The Good Business
Pour le nouveau président argentin, Mauricio Macri, l’exploitation de ce gigantesque gisement est une priorité. La série de nouveaux investissements étrangers annoncés en début d’année signe un nouvel épisode dans une histoire encore courte, mais déjà très mouvementée, qui met en évidence les forces et les faiblesses de ce pays.
Pollution et mobilisation Mapuche
La ville de Neuquén, capitale de la Patagonie, est alors présentée comme l’équivalent argentin de Houston aux Etats-Unis, et la ville agricole d’Añelo comme la nouvelle capitale du gaz de schiste. La ville double sa population entre 2010 et 2014. Le volontarisme d’YPF et de Chevron provoque toutefois une levée de boucliers de la part de certaines populations locales pourtant habituées à travailler – ou du moins à cohabiter – avec les acteurs du pétrole depuis des années dans la région. Mais l’extension de la prospection empiète sur des territoires protégés. La communauté indienne des Mapuche est ainsi au premier rang des opposants à l’exploitation. Un conflit qui se tend lorsque YPF et Chevron commencent à travailler sur la zone de Loma Campana, une zone spécifiquement revendiquée par la communauté des Indiens Mapuche de Campo Maripe. En 2013, le dirigeant de la Confédération mapuche de Neuquén, regroupant une soixantaine de communautés indiennes, lance l’occupation de ces champs d’hydrocarbures pour manifester contre l’utilisation de la fracturation hydraulique.

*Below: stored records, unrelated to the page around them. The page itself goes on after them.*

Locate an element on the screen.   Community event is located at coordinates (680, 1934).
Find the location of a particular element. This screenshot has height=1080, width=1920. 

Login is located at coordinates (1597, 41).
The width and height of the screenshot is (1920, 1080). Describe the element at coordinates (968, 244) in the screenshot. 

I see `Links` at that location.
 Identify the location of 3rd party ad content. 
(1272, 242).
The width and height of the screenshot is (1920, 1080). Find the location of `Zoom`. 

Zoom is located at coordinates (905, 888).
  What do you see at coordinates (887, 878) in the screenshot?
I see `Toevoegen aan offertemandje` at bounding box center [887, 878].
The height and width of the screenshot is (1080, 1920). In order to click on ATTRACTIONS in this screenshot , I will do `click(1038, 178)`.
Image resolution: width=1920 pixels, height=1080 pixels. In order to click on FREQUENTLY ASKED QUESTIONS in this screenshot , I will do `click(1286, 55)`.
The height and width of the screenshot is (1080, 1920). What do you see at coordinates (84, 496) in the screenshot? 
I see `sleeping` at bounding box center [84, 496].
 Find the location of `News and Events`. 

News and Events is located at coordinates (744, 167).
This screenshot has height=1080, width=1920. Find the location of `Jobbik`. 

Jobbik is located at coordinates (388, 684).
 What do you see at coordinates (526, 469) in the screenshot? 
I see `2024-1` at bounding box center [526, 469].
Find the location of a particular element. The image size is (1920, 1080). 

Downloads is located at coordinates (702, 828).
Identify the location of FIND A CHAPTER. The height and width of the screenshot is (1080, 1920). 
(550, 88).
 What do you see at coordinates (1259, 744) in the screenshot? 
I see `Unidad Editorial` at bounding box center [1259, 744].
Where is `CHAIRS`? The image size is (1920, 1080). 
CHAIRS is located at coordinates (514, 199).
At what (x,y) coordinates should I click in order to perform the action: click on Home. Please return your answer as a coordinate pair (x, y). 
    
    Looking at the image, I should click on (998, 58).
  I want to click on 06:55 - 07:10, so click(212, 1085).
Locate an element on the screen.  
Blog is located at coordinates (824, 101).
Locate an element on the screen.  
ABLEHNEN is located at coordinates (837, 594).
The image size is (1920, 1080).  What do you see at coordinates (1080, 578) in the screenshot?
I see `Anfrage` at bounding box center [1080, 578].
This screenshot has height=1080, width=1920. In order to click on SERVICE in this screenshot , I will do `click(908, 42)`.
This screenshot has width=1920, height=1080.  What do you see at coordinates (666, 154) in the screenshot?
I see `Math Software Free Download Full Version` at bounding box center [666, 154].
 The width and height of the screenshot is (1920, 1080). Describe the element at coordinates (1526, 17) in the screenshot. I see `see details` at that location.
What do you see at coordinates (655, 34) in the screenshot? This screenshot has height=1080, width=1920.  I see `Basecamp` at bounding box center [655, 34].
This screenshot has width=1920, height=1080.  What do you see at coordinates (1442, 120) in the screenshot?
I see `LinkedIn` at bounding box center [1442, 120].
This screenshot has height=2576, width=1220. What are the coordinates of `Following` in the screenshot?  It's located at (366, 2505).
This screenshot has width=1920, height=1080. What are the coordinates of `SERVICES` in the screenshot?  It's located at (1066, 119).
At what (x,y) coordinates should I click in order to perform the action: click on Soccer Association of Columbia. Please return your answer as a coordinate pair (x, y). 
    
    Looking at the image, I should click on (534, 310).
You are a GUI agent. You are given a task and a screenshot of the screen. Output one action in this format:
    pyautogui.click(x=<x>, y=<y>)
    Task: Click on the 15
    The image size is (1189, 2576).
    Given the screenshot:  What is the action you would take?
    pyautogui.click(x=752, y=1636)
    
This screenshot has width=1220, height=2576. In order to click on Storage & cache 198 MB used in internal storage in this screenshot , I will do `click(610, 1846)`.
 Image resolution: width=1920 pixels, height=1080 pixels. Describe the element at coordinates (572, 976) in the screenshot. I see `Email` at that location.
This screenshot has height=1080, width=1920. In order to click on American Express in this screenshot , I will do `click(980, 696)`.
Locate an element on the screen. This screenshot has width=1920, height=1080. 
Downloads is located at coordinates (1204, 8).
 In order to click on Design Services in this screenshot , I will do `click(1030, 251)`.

L’opposition se lève également lorsque l’activité pétrolière et gazière est tenue pour responsable de pollutions évidentes dans la région. « Les sociétés pétrolières n’expliquent pas où elles captent l’eau, dans quelle quantité, ni à quel prix. Ce que l’on sait, c’est que, près des zones d’exploitation, tu hésites avant de prendre ta douche… au pétrole », explique Grégory Lassalle. Les pétroliers commencent également à forer sur des sites fragiles. Comme celui d’Auca Mahuida, protégé notamment pour la conservation des oiseaux, où se développent pourtant onze concessions en 2012. Des écologistes, des syndicats, des Mapuche et des mouvements citoyens finissent ainsi par se coaliser et fondent, à Neuquén, en 2013, une « multisectorielle » : une action commune entre plusieurs organisations. Cette initiative ne réussit toutefois pas à inverser le sentiment globalement positif que représentait pour les Argentins cette manne. Si l’enthousiasme autour de Vaca Muerta redescend d’un coup en 2014, c’est surtout le résultat de la chute des prix du pétrole et du gaz sur les marchés mondiaux. Les médias argentins retournent leur veste et expliquent alors que « la “vache morte” est plus morte que la vache à lait ».
Vaca Muerta, priorité de Mauricio Macri
Début 2017, le gisement de Vaca Muerta connaît une nouvelle jeunesse, grâce à la remontée des prix du gaz à l’international.
Si l’exploitation du gaz de schiste en Argentine reste encore chère comparée à celle aux Etats-Unis, selon la banque Morgan Stanley, l’arrivée au pouvoir de Mauricio Macri a permis de rassurer les investisseurs. Le nouveau président continue le travail de soutien au gaz de schiste en accordant une subvention à l’exploitation du gaz en sortie de puits. Il négocie également de nouvelles conditions de travail avec les syndicats pour réduire le coût du travail. Il se rend enfin à Houston pour attirer en Argentine les compagnies pétrolières dont les équipements d’exploitation de gaz de schiste étaient inutilisés à cause du ralentissement du marché aux Etats-Unis.
Sur le plan politique, la mobilisation des populations locales s’est disloquée. « Aujourd’hui, les gens restent en faveur de l’exploitation du gaz de schiste, même s’ils savent que c’est polluant, car le pétrole crée du travail et draine beaucoup d’argent. S’il y avait un référendum à Neuquén aujourd’hui, une majorité se prononcerait en faveur de l’exploitation des gaz de schiste », explique Grégory Lassalle. Même parmi les communautés indiennes, certains, surtout les jeunes, ont été attirés par les perspectives de bien gagner leur vie. Les promesses ont eu raison des convictions… Au printemps dernier, dans la foulée de la confirmation de l‘investissement de Total sur le site de Vaca Muerta, le gouvernement confirme attendre un investissement de 8 à 9 milliards de dollars sur l’année pour le gisement. Vaca Muerta vient de retrouver une nouvelle jeunesse.